Corruption scandals grip Morocco as governments pledge to fight scourge

Sunday 09/07/2017
Widespread anger. Protesters demonstrate against government corruption and official abuse of power in Rabat, last June. (AP)

Casablanca- The arrest of an elected official on corruption charges is the latest in a series of scandals grip­ping Morocco despite the government’s efforts to fight the scourge.
Zine El Abidine el-Howass, a deputy and president of the mu­nicipality of Had Soualem in Ber­rechid province, was charged with blackmail, falsification, forgery and corruption. He is accused of manip­ulating public records for personal profit.
Reports said 170 million dirhams ($17.4 million) had been seized at the deputy’s home, prompting widespread anger among Moroc­cans. The General Directorate for National Security (DGSN) denied the allegations.
Mohamed Tarek Sbai, the head of the National Body for the Pro­tection of Public Property, told the HuffPost Maroc that Howass “has 30 million dirhams ($3.1 million) in his bank account.” He added that the deputy does not have a good reputation.
Howass, from the Independence Party, allegedly engaged in abuse of power as president of the munici­pality of Had Soualem. A complaint filed against him by a property de­veloper alleges he demanded ap­proximately $83,000 in exchange for authorising the construction of a residential building.
The news triggered widespread condemnation on social media, with the hashtag (“Where is the Wealth?”), a reference to a speech given by Morocco’s King Moham­med VI three years ago, trending.
“Where is the wealth and who is benefiting from it?” the king asked during a speech that marked his ac­cession to the throne.
“Cleansing corruption is like cleaning the stairs. It starts from top to bottom,” tweeted Mohamed Elkammouri.
Morocco was tied for 90th — No. 1 being the least corrupt — out of 175 countries, on the “2016 Corruption Perceptions Index” compiled by Transparency International.
In an interview aired on Al Aoula television, Moroccan Prime Min­ister Saad Eddine El Othmani said his government was taking the fight against corruption seriously.
“We take the reports of the Court of Auditors very seriously,” he said, adding that several officials had been arrested and brought to jus­tice.
The second phase of the country’s National Anti-Corruption Strategy 2017-20, part of the government’s plan to significantly reduce corrup­tion, began after the results were re­leased of the programme’s start-up phase.
“The anti-corruption strategy took the time needed to be put in place and the committee will be set up in the coming weeks with de­fined objectives and means,” said Othmani.
He insisted that, to win the fight against corruption, all citizens must cooperate.
“I insist that the fight against cor­ruption is a mission of all, as proven by the last cases… The prosecutor’s office can now investigate simple press articles if they are well done,” he said.

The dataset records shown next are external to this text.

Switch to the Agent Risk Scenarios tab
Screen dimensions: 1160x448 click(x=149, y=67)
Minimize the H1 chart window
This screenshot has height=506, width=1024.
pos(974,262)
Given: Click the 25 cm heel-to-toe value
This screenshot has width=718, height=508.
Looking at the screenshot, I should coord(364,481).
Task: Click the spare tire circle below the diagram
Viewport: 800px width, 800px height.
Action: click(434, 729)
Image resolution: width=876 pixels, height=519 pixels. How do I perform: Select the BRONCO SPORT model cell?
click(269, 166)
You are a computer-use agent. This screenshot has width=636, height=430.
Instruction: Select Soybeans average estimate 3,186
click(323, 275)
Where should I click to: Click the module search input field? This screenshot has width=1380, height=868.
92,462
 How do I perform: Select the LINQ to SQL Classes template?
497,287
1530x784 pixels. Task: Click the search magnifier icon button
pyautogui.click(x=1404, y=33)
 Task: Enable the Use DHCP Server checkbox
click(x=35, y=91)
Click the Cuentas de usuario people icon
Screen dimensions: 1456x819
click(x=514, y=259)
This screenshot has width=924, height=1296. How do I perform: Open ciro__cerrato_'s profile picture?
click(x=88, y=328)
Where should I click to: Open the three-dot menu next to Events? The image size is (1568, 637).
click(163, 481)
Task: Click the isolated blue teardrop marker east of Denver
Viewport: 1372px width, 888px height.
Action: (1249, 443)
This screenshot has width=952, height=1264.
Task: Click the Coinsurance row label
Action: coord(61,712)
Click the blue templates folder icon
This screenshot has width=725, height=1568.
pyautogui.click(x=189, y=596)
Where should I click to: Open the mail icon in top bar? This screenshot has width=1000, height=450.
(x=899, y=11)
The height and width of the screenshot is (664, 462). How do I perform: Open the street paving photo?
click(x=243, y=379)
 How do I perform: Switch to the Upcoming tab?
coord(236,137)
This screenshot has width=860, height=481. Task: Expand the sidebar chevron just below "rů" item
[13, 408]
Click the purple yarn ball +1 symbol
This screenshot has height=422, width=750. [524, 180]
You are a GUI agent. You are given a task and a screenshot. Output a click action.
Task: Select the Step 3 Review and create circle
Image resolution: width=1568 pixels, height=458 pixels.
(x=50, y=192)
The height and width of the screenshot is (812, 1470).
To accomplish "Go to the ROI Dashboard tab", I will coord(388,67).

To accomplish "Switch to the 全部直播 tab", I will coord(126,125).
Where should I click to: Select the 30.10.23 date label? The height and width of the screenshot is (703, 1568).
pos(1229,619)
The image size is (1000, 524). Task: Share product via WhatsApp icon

The previous Islamist-led govern­ment, which made the fight against corruption one of its top priorities, was not able to stem the problem despite taking extensive measures, including setting up a hotline to report corruption, which received nearly 800 calls daily.
Abdessalam al-Aziz, secretary-general of the National Ittihadi Con­gress (CNI) said the culture of cor­ruption was deep and had long been part of the system.
“Corruption exists in all sec­tors. It is not being fought vig­orously despite the creation of anti-corruption institutions,” said Aziz. “It is getting worse one year after another despite the political campaigns and speeches to fight it.”
“The government must tackle all forms of corruption and educate people about its repercussions on society,” he added.